Data Engineering

Architecting a Modern Data Pipeline: AWS, Snowflake, dbt & the Medallion Architecture

2 April 2026·6 min read·Neo Analytica

Introduction

Scalable data pipelines are not built by chance. They are intentionally designed around strong architectural principles: separation of concerns, metadata-driven transformations, reproducibility, observability, and governance.

Lately, I have been exploring an end-to-end data architecture built with AWS, Snowflake, and dbt, structured around the medallion architecture. The goal is to move data from raw ingestion to trusted, business-ready outputs in a way that is secure, maintainable, and ready to scale.

Rather than treating the pipeline as a simple extract-load-transform flow, this architecture treats each stage as a distinct engineering layer with a specific purpose. That clarity makes the system easier to evolve, test, and govern over time.

Bronze Layer: AWS S3 and Snowflake as the Ingestion Foundation

The pipeline begins with external CSV files being landed into an AWS S3 bucket, which acts as the raw landing zone and durable object storage layer. S3 is well suited for this role because it provides scalable, cost-effective storage for source data before any transformation occurs.

Security is built into the ingestion process from the start. AWS IAM is used to establish controlled access between Snowflake and the S3 bucket, following least-privilege principles. This ensures that Snowflake can read only the required objects, without exposing broader access than necessary.

Inside Snowflake, external stages are configured to reference the S3 location, and custom external file formats are defined to standardise how incoming files are parsed. This is an important detail because raw source files are rarely perfectly consistent. Defining file formats explicitly helps manage delimiters, header rows, null handling, encoding, and other load-time assumptions in a controlled way.

This first layer forms the Bronze layer of the medallion architecture: raw, minimally processed data preserved as close as possible to its original state. That matters because the Bronze layer provides lineage, traceability, and the ability to reprocess source data if business rules or downstream logic change. Snowflake sits at the centre of this layer as the warehouse and governance engine, providing secure storage and scalable compute for the rest of the pipeline.

Silver Layer: dbt as the Transformation Engine

Once raw data is ingested, the next challenge is not simply storing it, but shaping it into a clean and consistent analytical foundation. That is where the Silver layer comes in, and where dbt becomes the core transformation framework.

dbt enables an ELT pattern, where raw data is loaded first and transformed inside the warehouse afterwards. This is a powerful design choice because it allows Snowflake to handle the heavy lifting of transformation while dbt provides the orchestration, modularity, and structure around those transformations.

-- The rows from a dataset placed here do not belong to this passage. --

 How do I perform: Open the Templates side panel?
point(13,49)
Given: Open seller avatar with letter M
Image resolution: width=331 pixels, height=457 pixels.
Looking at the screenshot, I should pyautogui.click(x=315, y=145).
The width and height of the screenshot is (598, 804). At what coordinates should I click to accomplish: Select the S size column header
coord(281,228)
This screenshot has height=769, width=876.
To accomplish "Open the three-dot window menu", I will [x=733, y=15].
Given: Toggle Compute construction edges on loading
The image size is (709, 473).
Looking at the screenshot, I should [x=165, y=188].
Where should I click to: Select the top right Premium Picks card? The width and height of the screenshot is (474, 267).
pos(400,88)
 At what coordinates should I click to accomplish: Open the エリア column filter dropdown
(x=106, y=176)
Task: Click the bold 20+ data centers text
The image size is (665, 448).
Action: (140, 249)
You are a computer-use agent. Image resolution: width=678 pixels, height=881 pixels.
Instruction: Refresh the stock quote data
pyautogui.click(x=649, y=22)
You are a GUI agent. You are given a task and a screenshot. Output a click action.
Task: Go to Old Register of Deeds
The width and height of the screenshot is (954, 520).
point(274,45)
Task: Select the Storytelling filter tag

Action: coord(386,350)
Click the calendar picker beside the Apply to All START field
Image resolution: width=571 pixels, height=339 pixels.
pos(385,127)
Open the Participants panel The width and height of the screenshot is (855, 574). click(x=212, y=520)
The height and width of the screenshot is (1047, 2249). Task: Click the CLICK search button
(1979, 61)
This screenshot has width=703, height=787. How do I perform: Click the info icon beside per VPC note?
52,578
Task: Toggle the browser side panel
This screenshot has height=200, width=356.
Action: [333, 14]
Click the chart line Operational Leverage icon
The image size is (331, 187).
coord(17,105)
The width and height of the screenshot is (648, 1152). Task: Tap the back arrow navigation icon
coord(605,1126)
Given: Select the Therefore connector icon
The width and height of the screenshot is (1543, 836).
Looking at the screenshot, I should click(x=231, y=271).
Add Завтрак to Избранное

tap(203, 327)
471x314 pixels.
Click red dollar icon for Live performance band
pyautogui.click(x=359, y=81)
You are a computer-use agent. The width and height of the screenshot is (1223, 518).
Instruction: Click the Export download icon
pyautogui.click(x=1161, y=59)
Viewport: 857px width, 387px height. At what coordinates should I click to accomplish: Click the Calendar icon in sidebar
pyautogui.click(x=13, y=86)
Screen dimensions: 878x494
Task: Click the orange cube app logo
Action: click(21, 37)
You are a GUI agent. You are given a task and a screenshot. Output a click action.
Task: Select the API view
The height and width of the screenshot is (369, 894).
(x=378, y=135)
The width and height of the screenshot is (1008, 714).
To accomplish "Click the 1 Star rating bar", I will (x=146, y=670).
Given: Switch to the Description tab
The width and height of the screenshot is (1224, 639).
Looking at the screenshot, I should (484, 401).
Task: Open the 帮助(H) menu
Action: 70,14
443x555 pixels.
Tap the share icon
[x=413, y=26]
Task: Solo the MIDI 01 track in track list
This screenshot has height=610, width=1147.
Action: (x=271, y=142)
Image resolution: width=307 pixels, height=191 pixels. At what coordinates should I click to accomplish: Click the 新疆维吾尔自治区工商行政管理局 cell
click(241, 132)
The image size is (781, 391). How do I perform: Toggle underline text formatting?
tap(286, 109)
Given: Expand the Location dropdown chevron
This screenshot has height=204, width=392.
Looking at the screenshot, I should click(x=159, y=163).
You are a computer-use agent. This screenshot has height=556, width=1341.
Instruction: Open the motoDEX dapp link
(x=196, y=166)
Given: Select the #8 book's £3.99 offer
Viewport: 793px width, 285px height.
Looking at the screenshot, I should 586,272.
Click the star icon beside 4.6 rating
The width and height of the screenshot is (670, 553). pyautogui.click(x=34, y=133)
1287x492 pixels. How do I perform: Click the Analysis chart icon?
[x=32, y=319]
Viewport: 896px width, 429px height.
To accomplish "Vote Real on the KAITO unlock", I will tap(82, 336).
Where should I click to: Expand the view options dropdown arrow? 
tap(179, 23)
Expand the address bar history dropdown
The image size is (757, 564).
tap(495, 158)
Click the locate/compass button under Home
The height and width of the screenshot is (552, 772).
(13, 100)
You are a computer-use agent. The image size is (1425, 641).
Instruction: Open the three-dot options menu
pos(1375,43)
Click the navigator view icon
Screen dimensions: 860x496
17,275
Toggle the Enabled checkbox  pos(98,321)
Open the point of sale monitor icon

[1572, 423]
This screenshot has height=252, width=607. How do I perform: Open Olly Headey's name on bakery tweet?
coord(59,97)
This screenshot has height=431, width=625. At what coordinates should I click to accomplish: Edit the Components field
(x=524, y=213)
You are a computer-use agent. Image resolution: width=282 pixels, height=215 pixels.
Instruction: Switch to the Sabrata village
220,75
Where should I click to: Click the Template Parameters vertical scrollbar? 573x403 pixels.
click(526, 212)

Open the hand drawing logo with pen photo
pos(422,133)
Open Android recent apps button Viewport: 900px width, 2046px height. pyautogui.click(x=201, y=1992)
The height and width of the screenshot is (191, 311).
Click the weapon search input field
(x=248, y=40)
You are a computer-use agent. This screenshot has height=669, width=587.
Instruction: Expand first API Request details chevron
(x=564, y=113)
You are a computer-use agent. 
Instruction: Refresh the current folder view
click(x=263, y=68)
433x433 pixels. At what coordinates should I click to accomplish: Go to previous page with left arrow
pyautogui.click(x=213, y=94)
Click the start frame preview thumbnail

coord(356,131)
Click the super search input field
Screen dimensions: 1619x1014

From an engineering perspective, dbt replaces large monolithic SQL scripts with modular models that are easy to understand, version-control, and test. Each model has a clear purpose and can depend on upstream models through dbt's built-in lineage framework. That means transformation logic is not just documented in theory — it is encoded directly into the project structure.

Jinja templating and macros further improve maintainability by reducing repetition and standardising repeated SQL patterns. Instead of copying and pasting similar logic across multiple models, reusable macros make transformations more composable and consistent. Combined with Git and GitHub, this creates a development workflow that is much closer to software engineering best practice than traditional ad hoc SQL development.

The result is a Silver layer built from cleaned, conformed, and reusable intermediate datasets. This layer is where source data begins to become trustworthy analytical data.

Historical Tracking with SCD Type 2

A mature analytics platform does not only care about the latest state of a record. It also needs to understand how that record changed over time.

To support this, dbt snapshots can be used to implement Slowly Changing Dimension Type 2 behaviour. This is especially useful when attributes evolve over time, such as a customer changing their profile, a host updating property details, or a product record being revised.

Instead of overwriting historical values, SCD Type 2 preserves prior versions of the record with effective dates and versioning metadata. This allows downstream consumers to answer questions like: what did the data look like at the time? What changed between two reporting periods? Which records were active during a specific window?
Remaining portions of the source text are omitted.